The first thing you’ll need to do is select the “Topic” that you want to consume data from as you’ll notice the topic was already created by the “Source” connector (using “web-application” for identifier).

Add AWS Lambda Sink connector

Select it by clicking the checkbox next to it:

Topic dbhistory partitions

Now you need to configure the AWS Lambda function that you want to run whenever data updates are available. For the practical purpose of this guide, we created a sample Lambda called “marketplace” in our AWS account:

AWS Lambda marketplace function

We also created a user with permissions to invoke this function, and generated an API key for it, which we will use when configuring our AWS Lambda Sink connector.

Using these details, configure the authentication details of the connector. Notice how you must specify the name of the AWS Lambda function created:

Add AWS Lambda Sink connector Authentication keys

Finally configure sizing and any additional detail requested and confirm for deployment.

Add AWS Lambda Sink connector Sizing Topic

After a few seconds you will see a second connector in your Confluent Cloud dashboard for your recently created AWS Lambda Sink connector in running state.

LambdaSinkSonnector_0 Running Tasks

Now let’s look at Amazon DynamoDB

The process for Amazon DynamoDB is quite similar to AWS Lambda and it all starts with finding the right connector:

Connector Plugins Amazon DynamoDb Sink

As shown in the diagram, we’re consuming from the same topic, which means we’ll select the same “web-application” topic for data source.

Add Amazon DynamoDb Sink connector Topics

You don’t have to worry about creating a DynamoDB table in advance, the connector will handle that for you.

The complete Confluent Cloud connector configuration

With those very simple steps you now have all the moving pieces required to deploy the architecture we looked at earlier.

Now you can see the three connectors running in the Confluent Cloud dashboard.

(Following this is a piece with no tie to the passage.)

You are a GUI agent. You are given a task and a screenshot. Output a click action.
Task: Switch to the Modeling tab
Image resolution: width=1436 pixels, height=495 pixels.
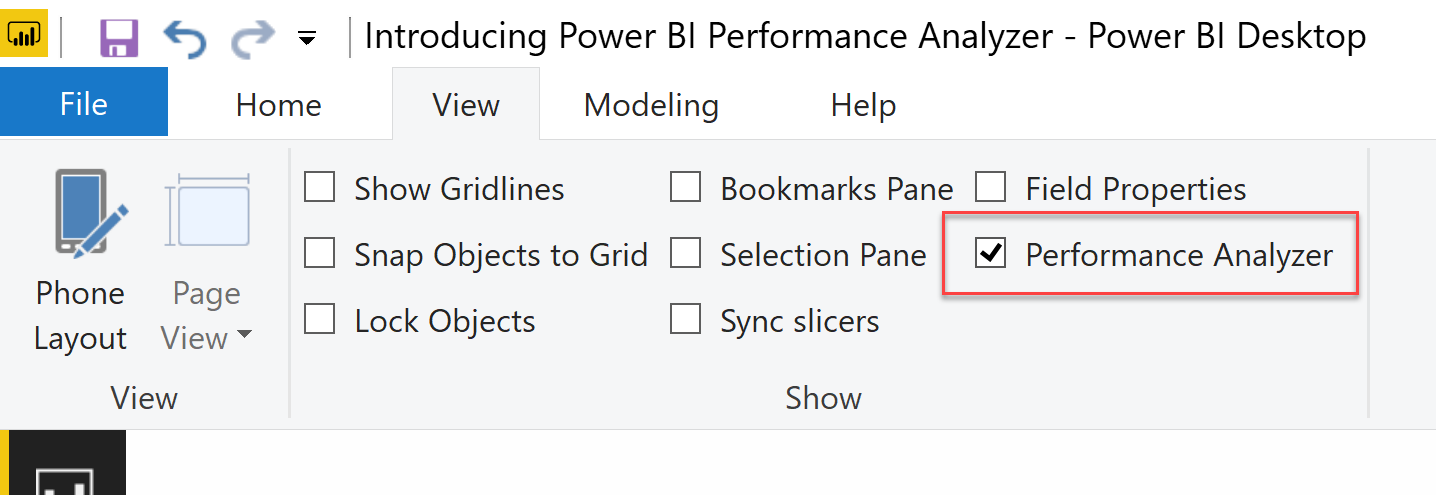click(x=651, y=105)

Confluent Cloud three connectors DynamoDB LambdaSink MySQLCDC

Working with data in AWS

Every change that happens in the MySQL database will now be published, consumed, and available both to your AWS Lambda function as well as stored in Amazon DynamoDB.

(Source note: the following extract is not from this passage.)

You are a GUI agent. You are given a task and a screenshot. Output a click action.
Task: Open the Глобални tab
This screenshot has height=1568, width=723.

Doing a quick listing of items in Amazon DynamoDB will show you each JSON event including the corresponding data, SQL statement (since our source is a SQL DB), and many other details that you can use to transform, transport, or otherwise manipulate and store anything happening to this data, together with incredible capabilities to understand how data has changed over time.

database query items returned

Looking at the Amazon CloudWatch logs of our AWS Lambda invocations you will notice that the same events are available for the function. This enables a whole new array of programmatic ways to manipulate and manage this data!

Amazon CloudWatch AWS Lambda logs payloads

Key takeaways

With a handful of clicks and using Confluent Cloud’s powerful and fully managed connectors you can deploy the core pieces of a layer that will enable you to transport and transform data from any source to targets in AWS with extreme flexibility and simplicity, allowing you to take data from its origin and make it available to applications as they land in their new cloud environment. This same architecture can be used for many different objectives, such as data replication or disaster recovery!

If you haven’t yet followed along, you can get your data flowing in real time from many sources into AWS using Confluent Cloud. To get started, try Confluent Cloud free in AWS Marketplace. You can sign up using your AWS account, expedite your integration process, and consolidate billing with AWS.

Disclaimer

This guide will help you understand implementation fundamentals and serve as a starting point. The reader is advised to consider security, availability and other production-grade deployment concerns and requirements that are not within scope of this implementation guide for a full scale, production-ready implementation.